# [YOUR ASSIGNMENT]
Beneath this instruction is a block of data; output from it exactly the lines that run from the one containing "Aralık 2021 (383, 1203)" through the one containing "Haziran 2022 (386, 1131)", inclusive.

*** Opening SUPPLIED RECORDS ***

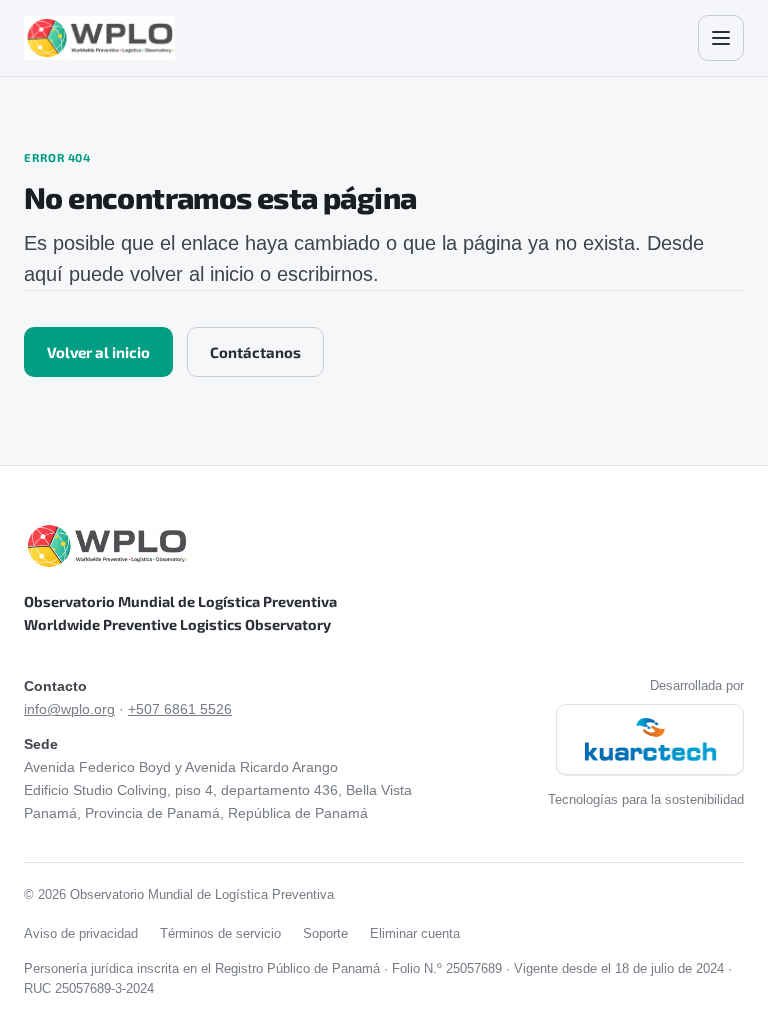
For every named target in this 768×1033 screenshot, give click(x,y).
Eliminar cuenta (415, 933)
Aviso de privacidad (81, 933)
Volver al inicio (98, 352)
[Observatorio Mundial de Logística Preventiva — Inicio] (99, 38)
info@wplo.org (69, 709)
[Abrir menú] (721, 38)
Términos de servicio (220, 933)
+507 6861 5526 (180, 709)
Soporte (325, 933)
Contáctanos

*** Closing SUPPLIED RECORDS ***
*** Opening SUPPLIED RECORDS ***

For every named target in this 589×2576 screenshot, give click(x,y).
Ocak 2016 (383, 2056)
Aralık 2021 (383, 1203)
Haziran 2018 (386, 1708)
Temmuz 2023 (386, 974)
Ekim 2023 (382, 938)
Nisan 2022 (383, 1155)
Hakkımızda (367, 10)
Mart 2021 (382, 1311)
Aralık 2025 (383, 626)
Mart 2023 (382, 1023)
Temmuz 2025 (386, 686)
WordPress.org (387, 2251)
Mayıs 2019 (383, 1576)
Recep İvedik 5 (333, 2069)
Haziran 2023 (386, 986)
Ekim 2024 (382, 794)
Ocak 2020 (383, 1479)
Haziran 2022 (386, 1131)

*** Closing SUPPLIED RECORDS ***

# [EXERCISE OUTPUT]
Aralık 2021 (383, 1203)
Haziran 2018 (386, 1708)
Temmuz 2023 (386, 974)
Ekim 2023 (382, 938)
Nisan 2022 (383, 1155)
Hakkımızda (367, 10)
Mart 2021 (382, 1311)
Aralık 2025 (383, 626)
Mart 2023 (382, 1023)
Temmuz 2025 (386, 686)
WordPress.org (387, 2251)
Mayıs 2019 (383, 1576)
Recep İvedik 5 (333, 2069)
Haziran 2023 (386, 986)
Ekim 2024 (382, 794)
Ocak 2020 (383, 1479)
Haziran 2022 (386, 1131)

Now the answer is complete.